エゴじゃない

「そうだな……それも、いいだろう」


 よし、とキコリは心の中でガッツポーズをとる。

 それさえ約束できてしまえば、何も問題はない。

 いっそギザラム防衛伯にはドラゴンのことを伝えたって良い。

 あの人であれば、いいように処理してくれる可能性はある。

 だが……全身鎧はこう続ける。


「代わりに、貴様を殺そう」

「……は?」

「そうだ。それがいい。貴様を殺し、その屍を喰らおう。そうすれば……」


 鎧騎士たちは身を翻し、何処かへ歩いて行こうとする。


「お、おい待て! なんでそんな……!」

「相応しい装いを整えよう。いっそ町ごと喰らうもいい」

「……!」


 話が通じない。何故そんな話に飛ぶのか。

 脈絡も関連も何もかも一切が存在しない。

 いや、違う。これは、こいつは。何か……変だ。

 オルフェの態度からしてドラゴンを思わせる何かであるのは確実だ。

 だが……あまりにもヴォルカニオンと違い過ぎる。

 ヴォルカニオンを知っている。

 ドラゴンかと聞いてそうだと答えた。

 あらゆる状況が相手をドラゴンだと告げている。

 なのに、この違和感は何だというのか?


「キ、キコリ?」

「オルフェ」

「何?」

「確か、ヴォルカニオン以外のドラゴン見た事あるって話してたよな」

「したけど。クラゲみたいなドラゴン」

「どんなドラゴンだった?」

「どんなって」


 キコリの質問の意図が分からず、それでもオルフェは記憶を探る。

 確か、あのドラゴンは。


「とんでもなく強そうだった……わね」

「でも、オルフェは帰れたんだよな?」

「そりゃまあ、刺激しなかったし……でも、それがどうしたってのよ」

「なんて言えばいいんだろうな……」


 キコリ自身、言語化できるほどの何かを持っているわけではない。

 しかし、1つ言えることがある。


「凄く……頭が悪そうだった」

「は?」

「さっきのやりとりだよ。アレ、ヴォルカニオン相手で通じたと思うか?」

「え、分かんないけど」

「たぶん通じなかったと思う。
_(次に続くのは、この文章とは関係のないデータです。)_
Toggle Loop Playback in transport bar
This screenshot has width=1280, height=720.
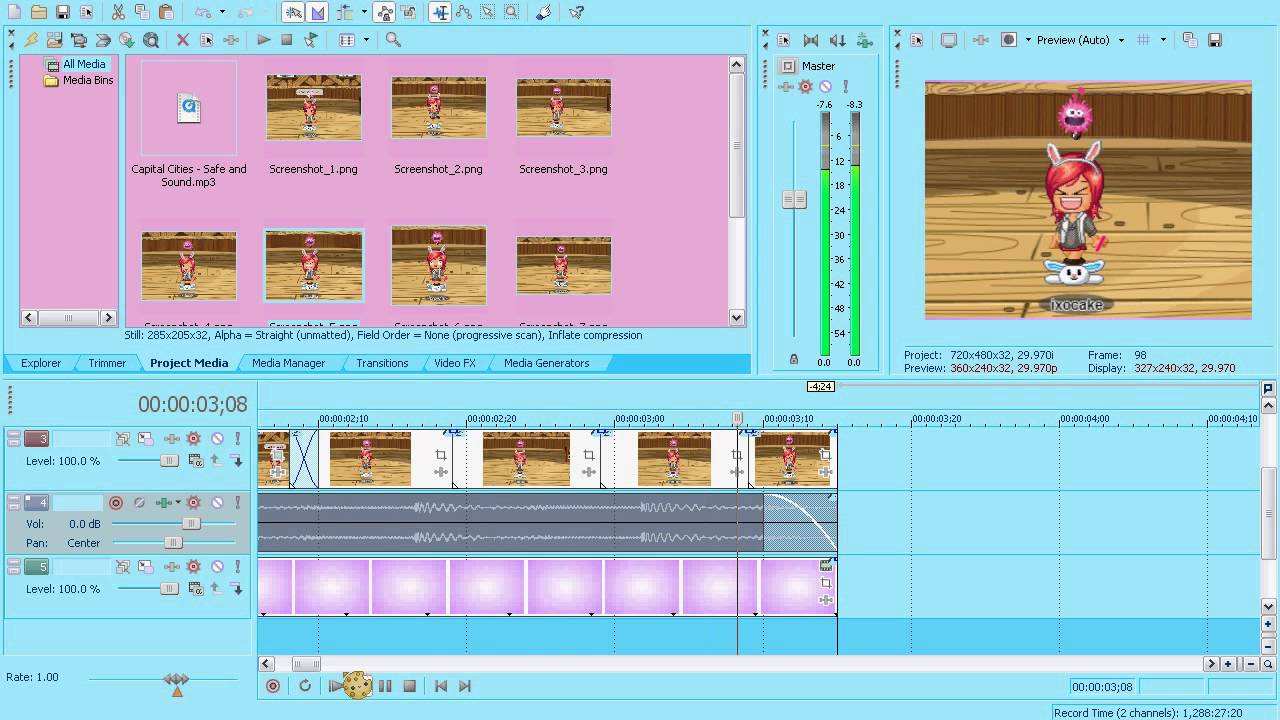tap(305, 686)
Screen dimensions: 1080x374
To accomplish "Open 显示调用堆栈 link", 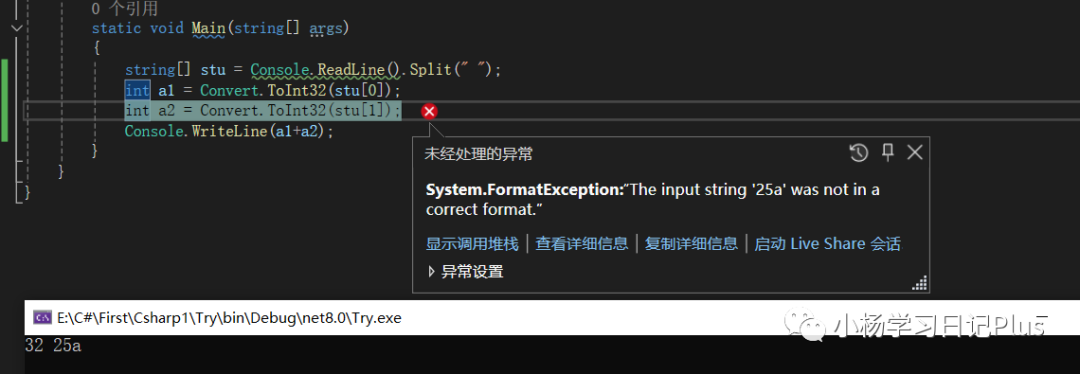I will pos(472,243).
ヴォルカニオンが『ゲーム』をしたなら、そこから逸脱はしないし俺の屁理屈なんか鼻で吹き飛ばすと思うんだよな」

「うーん……」


 オルフェとしては色々言いたいことはあるが、キコリの言いたいことは分かる。

 あの「ドラゴン」は何というか……不安定さが見受けられた。

 もっとも、それがドラゴンかどうかを疑う材料になる理由が分からないのだが。


「ドラゴンはエゴの塊だ」

「その言葉って」

「ドラゴンであるが故にそうなのか。そうであるが故にドラゴンなのか。ドラゴンは自分の生きたいように生きる。そういう風に出来ている。そして、それを通せるだけの『性能』を持っている」


 ヴォルカニオンがキコリに告げた言葉だ。

 あの時、オルフェは脅えている事しか出来なかったが……。


「ドラゴンは、己のエゴを通すしか出来ない生き物。でも、アレは……」


 エゴじゃない、と。

 キコリは……そう断言した。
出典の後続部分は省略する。